I killed my daughter's fish. I am a bad, bad mommy. In my defense, it's not like I did it on purpose. I was cleaning out Goldeen's bowl and just happened to accidentally drop the fish into the sink. (I stand behind the assumption that the fish lurched out of the small container I was transferring her in, so not entirely my fault.)
Betta fish can catch bacterial infections when they get dropped into a sink. Who knew?! I can't be too angry with the associate at the pet store that assured us that betta fish are very difficult to kill. She might've even said that they are idiot-proof. Oops.
I'm thankful that I was the one to find Goldeen floating upside down in her tank, and not Danger. That would have been an even bigger ordeal.
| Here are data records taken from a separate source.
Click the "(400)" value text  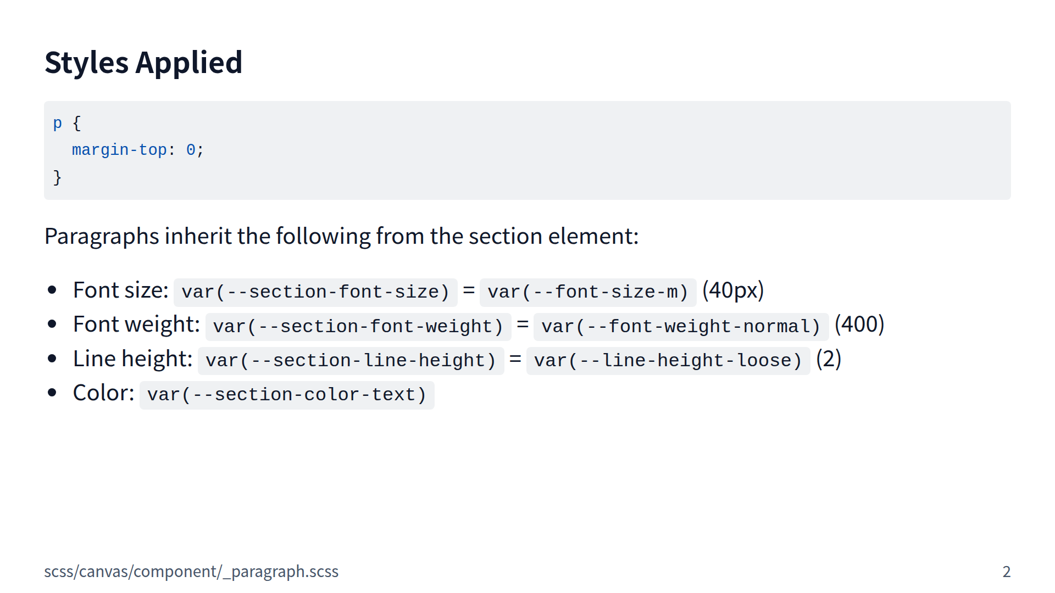(859, 325)
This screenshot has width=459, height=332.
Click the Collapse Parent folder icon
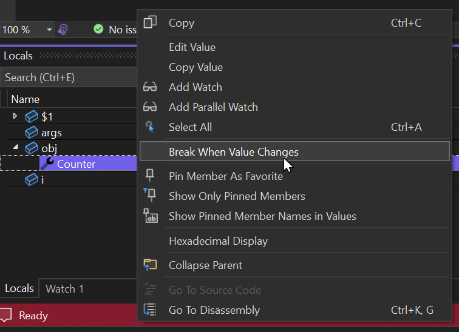(150, 265)
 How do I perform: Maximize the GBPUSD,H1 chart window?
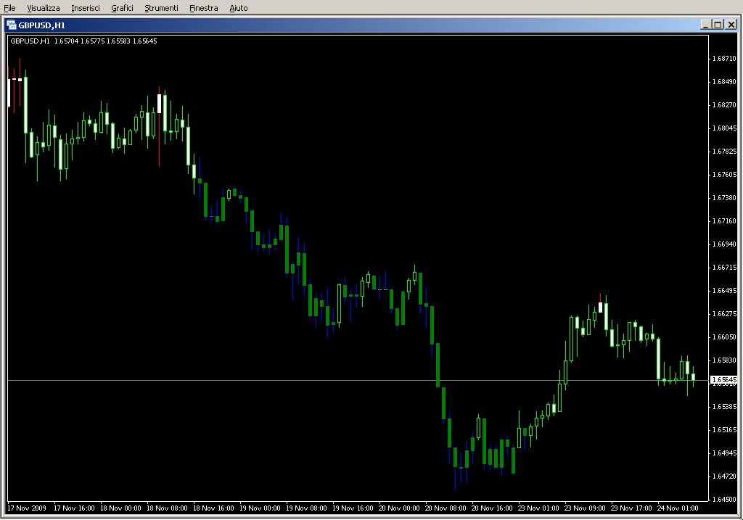718,24
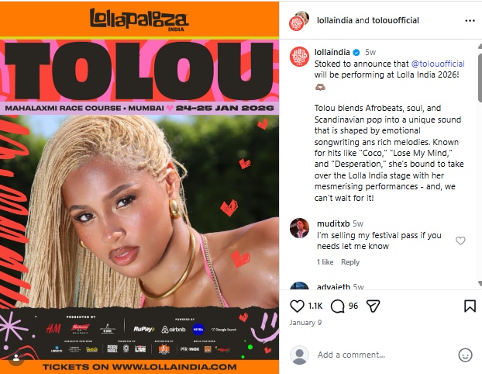View who liked muditxb's comment

325,262
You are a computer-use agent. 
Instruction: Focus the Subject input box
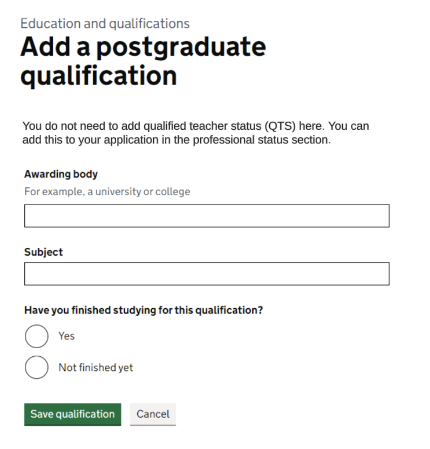point(206,274)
I'm thankful that my husband, Andre, was home to tell Danger that her fish was dead, and not me. It was hard enough choking back my own tears silently (hey, I got pretty darn attached to that critter!)
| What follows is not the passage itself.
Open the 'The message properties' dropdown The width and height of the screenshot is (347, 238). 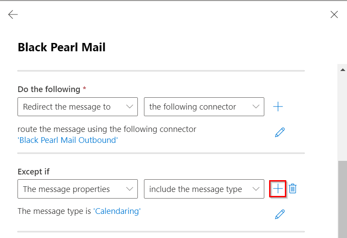point(77,189)
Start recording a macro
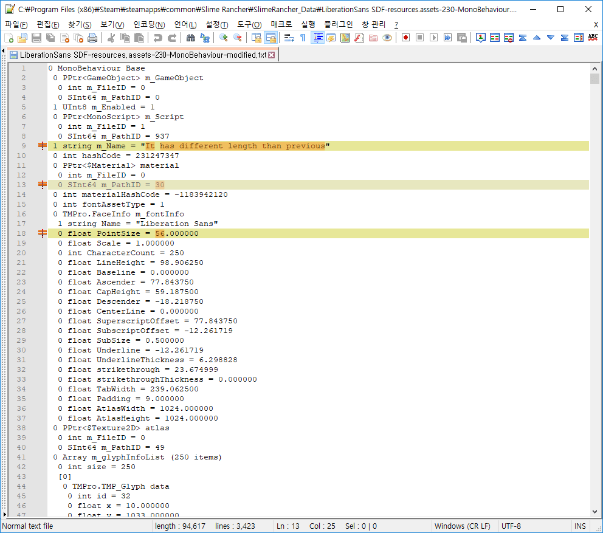The height and width of the screenshot is (533, 603). tap(405, 38)
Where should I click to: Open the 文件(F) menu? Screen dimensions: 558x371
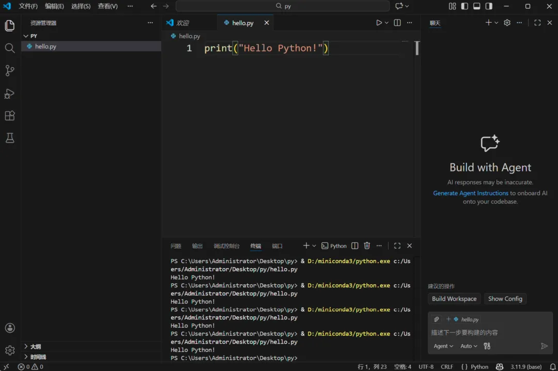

I'm thankful that my husband selflessly put his wants aside to find a consolation prize for sweet, sad Danger.
And you know what? I'm thankful for the time that we did get to spend with Goldeen. It was so wonderful to watch Danger lovingly care for her "baby" fish. She was her mommy in every way. She fed it, spoke to it, and reminded me to keep her bowl clean.
But really, if I'm being completely honest with myself, I feel like an absolute failure as a parent. Again.
In less than a week's time, I managed to lose my daughter's favorite toy and kill her fish... not my finest week.
Dre tells me that I shouldn't be so hard on myself. He asks questions like, "Can anything that you do bring back her fish?" and "Were you carrying her toy, or was she responsible for carrying it?" and I just want to send him off on a long, solo vacation.
No, I'll just go ahead and accept blame and responsibility for everything. It's what I do. It's who I am. And in the end, it's what makes me such a darn good problem solver. I fix things. I make things right.
And next week will be better, because hey! She's already lost her favorite toy and her fish is dead. She can't lose those two things again next week.
And I'll still be that same old mom - the one holding onto unnecessary guilt - that sings my daughter to sleep and then escapes to consider ways to make life more perfect. I might be a parenting failure, but I look for the small everyday victories that can be managed.